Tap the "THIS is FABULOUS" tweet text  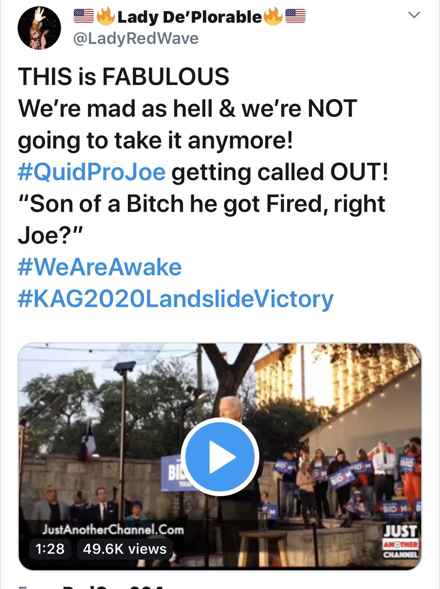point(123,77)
----------------------------------------
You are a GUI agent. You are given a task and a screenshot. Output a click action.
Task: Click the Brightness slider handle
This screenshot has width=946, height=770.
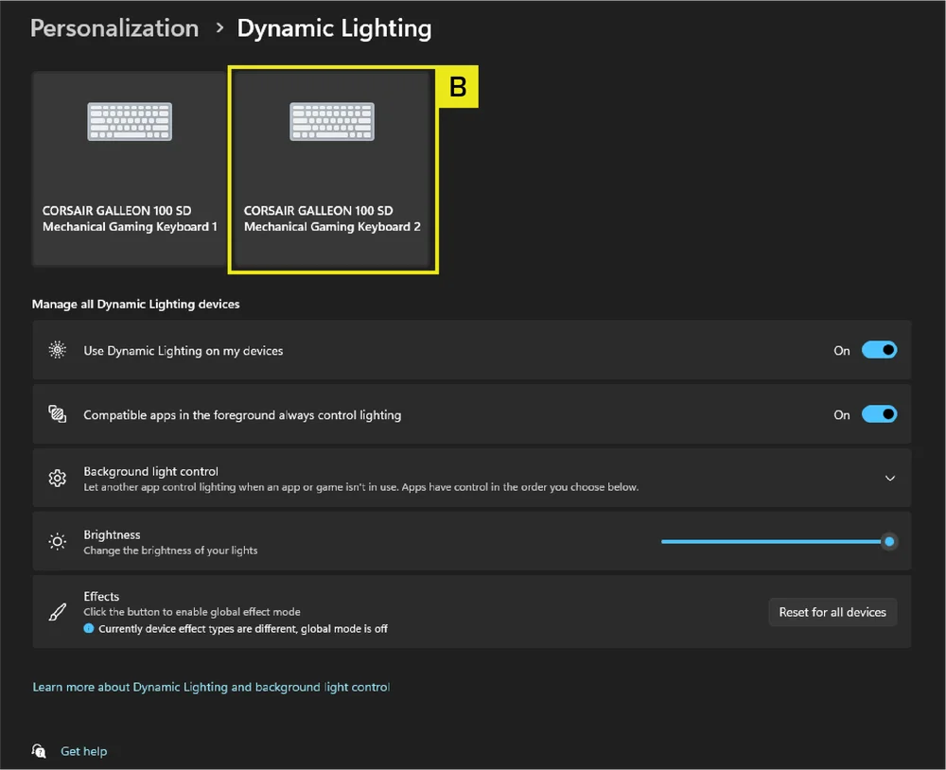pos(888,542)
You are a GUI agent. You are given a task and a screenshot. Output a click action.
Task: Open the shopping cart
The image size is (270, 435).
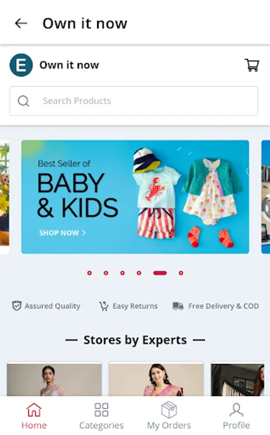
----------------------------------------
Description of the task
Print, exactly, each line above from the one with "Task: Click the Brightness slider handle" to the one with "The image size is (270, 435).", end lines included. Leave pictures out of it.

Exercise result
Task: Click the Brightness slider handle
This screenshot has width=946, height=770.
pos(888,542)
You are a GUI agent. You are given a task and a screenshot. Output a click action.
Task: Open the shopping cart
The image size is (270, 435).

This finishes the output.